Ed è un modo per approfittare di una nuova tendenza: entrare in un’azienda prima che si quoti. «Oggi le società restano private più a lungo che in passato» spiega Micioscia. «Prima una start up americana entrava in borsa in media a quattro anni dalla nascita, oggi ne aspetta 11. Inoltre negli ultimi dieci anni il numero di società non quotate con oltre 500 dipendenti è salito più del 10% mentre il numero di società quotate nei mercati occidentali sono scese del 25%. Il risultato è che c’è molta più crescita su cui investire fuori dai mercati azionari».

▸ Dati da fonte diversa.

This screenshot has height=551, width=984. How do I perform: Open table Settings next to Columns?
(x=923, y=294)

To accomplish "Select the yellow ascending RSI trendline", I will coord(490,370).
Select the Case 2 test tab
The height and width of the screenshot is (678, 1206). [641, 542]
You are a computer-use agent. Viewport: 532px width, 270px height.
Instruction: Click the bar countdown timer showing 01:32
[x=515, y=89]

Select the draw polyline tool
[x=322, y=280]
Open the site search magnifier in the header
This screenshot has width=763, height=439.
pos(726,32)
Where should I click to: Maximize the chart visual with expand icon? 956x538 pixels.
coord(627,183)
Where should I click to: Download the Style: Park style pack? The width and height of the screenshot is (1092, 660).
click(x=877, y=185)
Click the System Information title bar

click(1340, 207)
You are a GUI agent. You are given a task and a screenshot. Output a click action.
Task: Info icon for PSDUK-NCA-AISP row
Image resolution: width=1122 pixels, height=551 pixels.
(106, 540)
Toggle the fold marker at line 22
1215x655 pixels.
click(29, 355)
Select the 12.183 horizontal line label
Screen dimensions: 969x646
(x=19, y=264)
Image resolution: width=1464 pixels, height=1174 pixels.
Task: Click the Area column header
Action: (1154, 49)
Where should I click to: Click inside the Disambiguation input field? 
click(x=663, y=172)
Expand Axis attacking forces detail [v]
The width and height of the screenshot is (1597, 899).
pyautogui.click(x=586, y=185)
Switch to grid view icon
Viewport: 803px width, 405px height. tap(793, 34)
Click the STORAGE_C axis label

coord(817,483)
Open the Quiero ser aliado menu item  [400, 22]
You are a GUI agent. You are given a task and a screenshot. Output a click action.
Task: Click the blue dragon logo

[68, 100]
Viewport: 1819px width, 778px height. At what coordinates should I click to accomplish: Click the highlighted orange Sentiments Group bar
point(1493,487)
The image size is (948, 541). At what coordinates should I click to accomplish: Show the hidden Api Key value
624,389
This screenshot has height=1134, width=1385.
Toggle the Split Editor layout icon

Oggi un risparmiatore che vuole partecipare al grande party assieme agli uomini che dominano la finanza mondiale ha davanti a sé tre possibilità: acquistare un’azione delle società di private capital quotate, come Apollo Global Management, Blackstone, Carlyle, Kkr e forse presto anche la britannica Cvc. Ma il problema è che così l’investimento si disperde su centinaia di prodotti diversi gestiti dalla singola società. Oppure, può comprare una quota di un fondo, superando la complessità della sottoscrizione e preparandosi ad aspettare una decina di anni. O, ancora, può investire in un «fondo di fondi», che richiede tempi ancora più lunghi.
E poi, come succede nelle feste, non sempre si incontrano le persone giuste: ci sono fondi di private equity che in 10 anni hanno reso il 30% all’anno e altri che non hanno dato più del 10%. La variabilità tra un fondo e l’altro è enorme. Ma per chi se lo può permettere, il gioco vale la candela.